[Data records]
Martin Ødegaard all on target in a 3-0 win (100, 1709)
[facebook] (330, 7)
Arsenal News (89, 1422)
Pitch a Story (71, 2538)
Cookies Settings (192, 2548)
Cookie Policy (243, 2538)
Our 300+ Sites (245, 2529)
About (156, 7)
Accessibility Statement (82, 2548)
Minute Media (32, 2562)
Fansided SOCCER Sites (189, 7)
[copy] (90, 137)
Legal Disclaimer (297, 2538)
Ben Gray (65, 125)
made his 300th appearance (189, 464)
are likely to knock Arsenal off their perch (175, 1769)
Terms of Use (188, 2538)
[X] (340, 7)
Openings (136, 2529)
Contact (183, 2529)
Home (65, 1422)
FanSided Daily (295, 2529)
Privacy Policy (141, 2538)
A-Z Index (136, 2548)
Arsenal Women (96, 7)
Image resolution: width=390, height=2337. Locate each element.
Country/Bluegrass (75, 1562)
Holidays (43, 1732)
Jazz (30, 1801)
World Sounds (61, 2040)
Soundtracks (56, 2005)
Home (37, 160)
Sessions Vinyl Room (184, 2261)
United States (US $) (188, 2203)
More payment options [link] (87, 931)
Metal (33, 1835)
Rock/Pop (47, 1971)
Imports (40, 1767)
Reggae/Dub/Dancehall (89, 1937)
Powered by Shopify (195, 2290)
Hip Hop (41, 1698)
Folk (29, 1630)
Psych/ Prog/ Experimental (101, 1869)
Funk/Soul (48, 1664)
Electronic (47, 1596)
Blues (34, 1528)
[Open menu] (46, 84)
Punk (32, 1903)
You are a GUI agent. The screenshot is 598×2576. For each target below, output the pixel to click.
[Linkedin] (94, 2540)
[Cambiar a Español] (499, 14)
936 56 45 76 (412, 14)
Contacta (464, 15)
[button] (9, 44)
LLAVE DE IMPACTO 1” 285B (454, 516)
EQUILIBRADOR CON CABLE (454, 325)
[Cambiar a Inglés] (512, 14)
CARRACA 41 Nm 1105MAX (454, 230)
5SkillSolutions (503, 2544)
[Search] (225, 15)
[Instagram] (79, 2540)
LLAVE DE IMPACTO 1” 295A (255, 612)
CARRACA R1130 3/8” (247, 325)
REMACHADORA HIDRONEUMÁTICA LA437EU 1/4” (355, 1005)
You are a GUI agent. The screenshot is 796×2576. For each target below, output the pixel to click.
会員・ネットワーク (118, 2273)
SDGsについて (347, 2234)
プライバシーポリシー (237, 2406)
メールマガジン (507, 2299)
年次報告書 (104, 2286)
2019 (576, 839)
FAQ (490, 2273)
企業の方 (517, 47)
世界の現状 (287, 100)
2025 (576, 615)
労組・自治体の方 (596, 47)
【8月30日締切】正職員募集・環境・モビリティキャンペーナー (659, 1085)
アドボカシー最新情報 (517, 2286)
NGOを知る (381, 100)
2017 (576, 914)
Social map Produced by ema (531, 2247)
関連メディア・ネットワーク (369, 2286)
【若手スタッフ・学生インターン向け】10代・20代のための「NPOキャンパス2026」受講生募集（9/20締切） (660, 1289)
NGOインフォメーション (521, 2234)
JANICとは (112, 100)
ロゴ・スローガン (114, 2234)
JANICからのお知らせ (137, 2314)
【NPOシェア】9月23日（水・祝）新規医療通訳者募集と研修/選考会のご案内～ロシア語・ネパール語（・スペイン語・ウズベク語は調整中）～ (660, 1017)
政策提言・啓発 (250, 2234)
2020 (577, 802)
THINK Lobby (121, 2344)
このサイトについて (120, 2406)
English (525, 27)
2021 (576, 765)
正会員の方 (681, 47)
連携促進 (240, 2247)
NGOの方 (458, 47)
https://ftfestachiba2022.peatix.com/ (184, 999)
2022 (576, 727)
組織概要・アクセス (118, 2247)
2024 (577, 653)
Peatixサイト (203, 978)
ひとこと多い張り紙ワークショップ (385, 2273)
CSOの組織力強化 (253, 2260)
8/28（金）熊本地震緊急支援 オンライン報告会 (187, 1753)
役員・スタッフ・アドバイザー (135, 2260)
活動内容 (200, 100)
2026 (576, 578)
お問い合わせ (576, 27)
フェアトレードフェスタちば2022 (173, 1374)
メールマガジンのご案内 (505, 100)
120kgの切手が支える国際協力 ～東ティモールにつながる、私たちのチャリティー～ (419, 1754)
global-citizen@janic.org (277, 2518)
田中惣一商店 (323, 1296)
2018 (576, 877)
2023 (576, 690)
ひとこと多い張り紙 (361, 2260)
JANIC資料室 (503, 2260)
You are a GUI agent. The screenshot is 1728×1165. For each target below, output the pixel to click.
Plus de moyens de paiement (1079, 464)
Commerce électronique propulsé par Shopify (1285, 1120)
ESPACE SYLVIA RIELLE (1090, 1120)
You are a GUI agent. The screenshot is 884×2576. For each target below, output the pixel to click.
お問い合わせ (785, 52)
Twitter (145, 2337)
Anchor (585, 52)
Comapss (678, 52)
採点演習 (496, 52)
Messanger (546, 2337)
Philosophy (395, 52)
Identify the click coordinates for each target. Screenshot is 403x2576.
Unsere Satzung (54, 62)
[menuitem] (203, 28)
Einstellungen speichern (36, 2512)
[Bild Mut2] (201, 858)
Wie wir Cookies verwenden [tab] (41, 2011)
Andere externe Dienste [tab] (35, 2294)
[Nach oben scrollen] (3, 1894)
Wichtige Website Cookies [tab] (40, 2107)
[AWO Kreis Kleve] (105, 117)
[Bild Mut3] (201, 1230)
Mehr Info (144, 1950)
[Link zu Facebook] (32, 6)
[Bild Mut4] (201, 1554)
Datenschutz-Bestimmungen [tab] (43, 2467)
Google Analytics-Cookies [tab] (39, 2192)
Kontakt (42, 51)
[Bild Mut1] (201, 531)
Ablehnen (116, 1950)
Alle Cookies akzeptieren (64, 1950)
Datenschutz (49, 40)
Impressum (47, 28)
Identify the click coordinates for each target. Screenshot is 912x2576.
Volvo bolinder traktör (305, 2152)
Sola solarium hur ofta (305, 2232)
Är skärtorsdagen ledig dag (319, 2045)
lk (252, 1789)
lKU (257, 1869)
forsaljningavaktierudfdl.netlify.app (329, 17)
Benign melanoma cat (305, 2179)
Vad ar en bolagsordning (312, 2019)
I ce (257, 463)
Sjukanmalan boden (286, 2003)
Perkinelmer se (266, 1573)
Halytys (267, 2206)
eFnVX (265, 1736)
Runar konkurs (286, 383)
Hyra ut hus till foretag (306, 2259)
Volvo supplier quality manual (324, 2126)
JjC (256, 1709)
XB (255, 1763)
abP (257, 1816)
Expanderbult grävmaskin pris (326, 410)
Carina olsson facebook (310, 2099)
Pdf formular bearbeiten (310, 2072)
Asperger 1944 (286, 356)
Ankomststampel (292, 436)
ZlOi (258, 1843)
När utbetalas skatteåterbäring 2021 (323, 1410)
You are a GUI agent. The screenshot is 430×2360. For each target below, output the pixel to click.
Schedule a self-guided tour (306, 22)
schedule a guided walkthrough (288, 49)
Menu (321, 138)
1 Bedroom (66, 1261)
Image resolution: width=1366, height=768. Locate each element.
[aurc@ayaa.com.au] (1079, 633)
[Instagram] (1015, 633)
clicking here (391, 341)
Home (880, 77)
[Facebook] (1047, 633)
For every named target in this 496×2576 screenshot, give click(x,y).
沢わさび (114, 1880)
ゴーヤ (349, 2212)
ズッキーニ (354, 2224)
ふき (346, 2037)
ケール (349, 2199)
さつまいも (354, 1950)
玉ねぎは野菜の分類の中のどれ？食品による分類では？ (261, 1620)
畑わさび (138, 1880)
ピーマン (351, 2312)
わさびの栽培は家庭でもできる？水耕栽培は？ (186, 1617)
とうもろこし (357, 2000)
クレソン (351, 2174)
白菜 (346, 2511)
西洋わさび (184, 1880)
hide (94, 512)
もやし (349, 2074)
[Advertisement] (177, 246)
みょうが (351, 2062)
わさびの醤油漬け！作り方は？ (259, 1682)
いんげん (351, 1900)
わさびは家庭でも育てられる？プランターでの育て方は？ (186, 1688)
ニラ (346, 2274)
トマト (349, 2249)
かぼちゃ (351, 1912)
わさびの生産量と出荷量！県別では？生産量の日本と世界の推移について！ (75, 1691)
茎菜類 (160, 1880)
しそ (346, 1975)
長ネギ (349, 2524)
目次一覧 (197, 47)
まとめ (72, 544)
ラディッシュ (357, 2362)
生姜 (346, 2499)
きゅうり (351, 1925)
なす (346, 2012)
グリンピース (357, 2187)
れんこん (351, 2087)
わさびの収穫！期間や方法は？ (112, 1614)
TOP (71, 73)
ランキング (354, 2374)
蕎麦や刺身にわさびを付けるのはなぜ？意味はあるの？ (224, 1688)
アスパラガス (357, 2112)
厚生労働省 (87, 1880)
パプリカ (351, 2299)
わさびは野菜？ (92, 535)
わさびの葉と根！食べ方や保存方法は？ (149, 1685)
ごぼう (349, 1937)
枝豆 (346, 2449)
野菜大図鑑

• **EXERCISE DETAILS**
An exact, complete copy of the lines above from the one with "I ce (257, 463)" through the one with "[aurc@ayaa.com.au] (1079, 633)" is the whole answer.

• **ANSWER FOR THE TASK**
I ce (257, 463)
Sjukanmalan boden (286, 2003)
Perkinelmer se (266, 1573)
Halytys (267, 2206)
eFnVX (265, 1736)
Runar konkurs (286, 383)
Hyra ut hus till foretag (306, 2259)
Volvo supplier quality manual (324, 2126)
JjC (256, 1709)
XB (255, 1763)
abP (257, 1816)
Expanderbult grävmaskin pris (326, 410)
Carina olsson facebook (310, 2099)
Pdf formular bearbeiten (310, 2072)
Asperger 1944 (286, 356)
Ankomststampel (292, 436)
ZlOi (258, 1843)
När utbetalas skatteåterbäring 2021 (323, 1410)
You are a GUI agent. The screenshot is 430×2360. For each target below, output the pixel to click.
Schedule a self-guided tour (306, 22)
schedule a guided walkthrough (288, 49)
Menu (321, 138)
1 Bedroom (66, 1261)
Image resolution: width=1366, height=768. Locate each element.
[aurc@ayaa.com.au] (1079, 633)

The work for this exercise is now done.